As acusações contra o homem de 94 anos, conhecido como o “contabilista de Auschwitz”, devido à natureza administrativa das suas tarefas, naquele campo de concentração nazi, reportavam-se ao período de tempo entre Maio e Julho de 1944, por motivos “legais e de prova” e baseavam-se em dois principais eixos, segundo a AFP: apoio económico ao regime – enviava para a capital o dinheiro dos recém-chegados a Auschwitz – e colaboração,  “por três vezes”, na selecção entre aqueles que estavam em condições para trabalhar no campo e os que foram enviados imediatamente para as câmaras de gás.

Nos três meses em questão, chegaram ao campo de concentração de Auschwitz, no sul da Polónia, cerca de 425 mil judeus, vindos essencialmente da Hungria, transportados em mais de 130 comboios. A acusação contra Gröning, que tinha 21 anos em 1944, diz que, desse número de recém-chegados, pelo menos 300 mil foram enviados directamente para as câmaras de gás do campo.

Do lado da defesa, os advogados de Gröning argumentaram, segundo a televisão britânica BBC e a AFP, que o réu já tinha assumido a “culpa moral” e pedido o seu perdão pela sua participação no regime nazi. Como tal, pediram a sua absolvição, alegando que, face à sua tomada de posição e aos mecanismos de natureza penal do direito alemão, não se podia acusar o réu de ter “favorecido o Holocausto”.

Esta quarta-feira, quatro meses após o início do julgamento - que envolveu os testemunhos de cinquenta sobreviventes de Auschwitz - o tribunal de Luneburgo, presidido pelo juíz Franz Kompisch, condenou Gröning a quatro anos de prisão, mais seis meses do que havia sido pedido, inicialmente, pelo Ministério Público alemão, no início do mês de Julho. O tribunal concluiu que as tarefas que o réu realizou, enquanto “contabilista”, resultaram numa “contribuição menor” no assassínio das 300 mil pessoas e no apoio económico ao regime de Adolf Hitler.

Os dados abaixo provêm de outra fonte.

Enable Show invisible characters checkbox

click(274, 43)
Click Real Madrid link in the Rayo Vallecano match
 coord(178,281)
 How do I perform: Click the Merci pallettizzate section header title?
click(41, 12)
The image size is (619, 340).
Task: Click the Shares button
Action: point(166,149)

“Saudamos a condenação de Oskar Gröning”, congratularam-se os sobreviventes de Auschwitz que testemunharam no julgamento, através de um comunicado partilhado pelos seus representantes. Apesar de considerarem ter sido feita “justiça”, estes sobreviventes não deixaram de “lamentar” a acusação “tardia” deste e de outros ex-nazis.

Oskar Gröning serviu em Auschwitz entre 1942 e 1944. Viveu durante décadas em conflito com a sua consciência e resolveu, em 1985, assumir as suas responsabilidades, ao contrário de milhares de alemães que negaram envolvimento nas atrocidades cometidas pelo regime nazi, antes e durante a Segunda Guerra Mundial.

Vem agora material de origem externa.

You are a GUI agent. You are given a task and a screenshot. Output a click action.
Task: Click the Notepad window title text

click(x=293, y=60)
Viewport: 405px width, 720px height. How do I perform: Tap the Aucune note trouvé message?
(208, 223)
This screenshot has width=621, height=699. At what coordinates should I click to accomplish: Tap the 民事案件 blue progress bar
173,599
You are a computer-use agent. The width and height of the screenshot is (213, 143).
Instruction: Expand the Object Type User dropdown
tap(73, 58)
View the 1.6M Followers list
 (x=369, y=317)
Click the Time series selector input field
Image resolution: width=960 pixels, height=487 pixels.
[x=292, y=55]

Falou à imprensa, escreveu sobre o assunto e pediu desculpa, em busca de “paz interior”. Assumiu ter sido um nazi convicto e, embora nunca tenha matado ninguém, confessou ter sido “uma peça da engrenagem que eliminou milhões de pessoas inocentes”.

O seu julgamento tornou-se possível com a jurisprudência criada pela condenação, a cinco anos de prisão, de John Demjanjuk, um antigo guarda do campo de Sobibór, em 2011. O caso foi o primeiro em que a justiça alemã condenou alguém por “cumplicidade” com os crimes cometidos pelos nazis.

“Sinto-me culpado em relação ao povo judeu, culpado por ter pertencido a um grupo que cometeu esses crimes, mesmo que não tenha sido um dos executores. Peço perdão ao povo judeu. E peço perdão a Deus”, partilhou Oskar Gröning à revista alemã Der Spiegel, há cerca de dez anos.

O julgamento do “contabilista Auschwitz” foi, seguramente, um dos últimos envolvendo antigos nazis. Milhares de antigos colaboradores do regime do Partido Nacional Socialista não chegaram, nem chegarão, a ser julgados. Muitos fugiram da Alemanha no fim da guerra. Outros nunca admitiram o seu envolvimento. E ainda há os que já morreram e aqueles que, estando vivos, já não se encontram em condições mentais para se apresentarem a julgamento.